## Excerpt to read
==========

The Emotional/Relational World
Shame and anger in interpersonal relationships
Posted Sep 02, 2009
By way of introduction, I am a sociologist and social psychologist. My first study was of the mental hospitals of Wisconsin many years ago. It showed that they were mostly warehouses for the poor and old. It shocked the legislative sponsors of the study, but it was soon replicated independently in California by a legislative group there. As a result, a new law was passed in California that made it difficult to hold people for more than 72 hours. This law was soon adopted by every other state.
I went on to develop the labeling theory of mental illness, which proposed that whatever the original causes of symptoms, the way that others react plays a vital role over the long term. The recent film Lars and the Real Girl gives a brilliant playing out, moment by moment, of the meaning of this approach for treatment of the mentally ill.
After a chance encounter with my own hidden fear and grief, I began studies of fear, grief, anger, and especially shame. Along with my wife, Suzanne Retzinger, we found shame loops to be one of the basic causes of depression or violence. One of the more obvious shame loops occurs in persons who blush easily. They report that when they realize that they are blushing, they become even more embarrassed, which leads to further blushing, and so on around the loop.
If an insulted person hides his or her shame, which is usually the case, the result can be a spiral of shame that leads to silence, or a shame/anger loop that leads to aggression. The idea of a shame-shame feedback loop helps explain total withdrawal and silence, and a shame-anger loop, limitless violence.
Dr. Retzinger showed that shame/anger loops caused quarrels. By viewing videotaped marital quarrels, second by second, she showed that shame caused by an insult, even an unintentional insult, always preceded escalation of anger. There are three loops, within both persons and between them, a triple spiral. My own historical studies proposed that triple spirals within and between nations were a central force in the origins of WWI and in the rise of Hitler in Germany.

==========

## Task to carry out
Answer these questions using the post on shame and anger:
1. In which state was a new law passed that made it difficult to hold people for more than 72 hours?
2. Which film does the post name as playing out the labeling approach for treatment of the mentally ill?
3. In the videotaped marital quarrels, what always preceded escalation of anger?

Entries taken from a collection

==========

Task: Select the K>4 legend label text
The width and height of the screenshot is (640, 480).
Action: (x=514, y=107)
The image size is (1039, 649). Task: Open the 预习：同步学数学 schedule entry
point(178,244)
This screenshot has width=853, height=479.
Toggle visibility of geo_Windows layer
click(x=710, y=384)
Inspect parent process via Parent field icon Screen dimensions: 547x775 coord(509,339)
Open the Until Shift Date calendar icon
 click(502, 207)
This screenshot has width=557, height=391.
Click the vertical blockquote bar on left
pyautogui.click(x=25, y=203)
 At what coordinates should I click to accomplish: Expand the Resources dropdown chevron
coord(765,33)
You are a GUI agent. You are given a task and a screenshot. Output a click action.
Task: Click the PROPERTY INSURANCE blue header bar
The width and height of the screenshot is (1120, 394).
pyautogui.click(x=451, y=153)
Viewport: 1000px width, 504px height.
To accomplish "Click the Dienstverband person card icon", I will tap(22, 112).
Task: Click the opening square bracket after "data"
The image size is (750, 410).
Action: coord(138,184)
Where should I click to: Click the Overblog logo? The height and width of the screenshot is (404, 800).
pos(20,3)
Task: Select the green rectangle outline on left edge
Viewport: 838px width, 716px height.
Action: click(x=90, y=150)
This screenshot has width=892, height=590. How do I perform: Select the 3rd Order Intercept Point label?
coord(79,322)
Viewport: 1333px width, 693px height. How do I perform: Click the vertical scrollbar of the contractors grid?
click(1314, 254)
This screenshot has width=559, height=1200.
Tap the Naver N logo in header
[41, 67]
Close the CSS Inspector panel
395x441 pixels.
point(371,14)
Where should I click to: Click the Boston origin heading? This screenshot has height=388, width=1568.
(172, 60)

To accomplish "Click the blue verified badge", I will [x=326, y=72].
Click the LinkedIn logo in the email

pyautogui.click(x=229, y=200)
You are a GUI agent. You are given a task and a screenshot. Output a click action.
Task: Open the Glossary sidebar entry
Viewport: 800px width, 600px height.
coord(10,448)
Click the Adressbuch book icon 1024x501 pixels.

==========

## Worked solution
1. California
2. Lars and the Real Girl
3. Shame caused by an insult, even an unintentional insult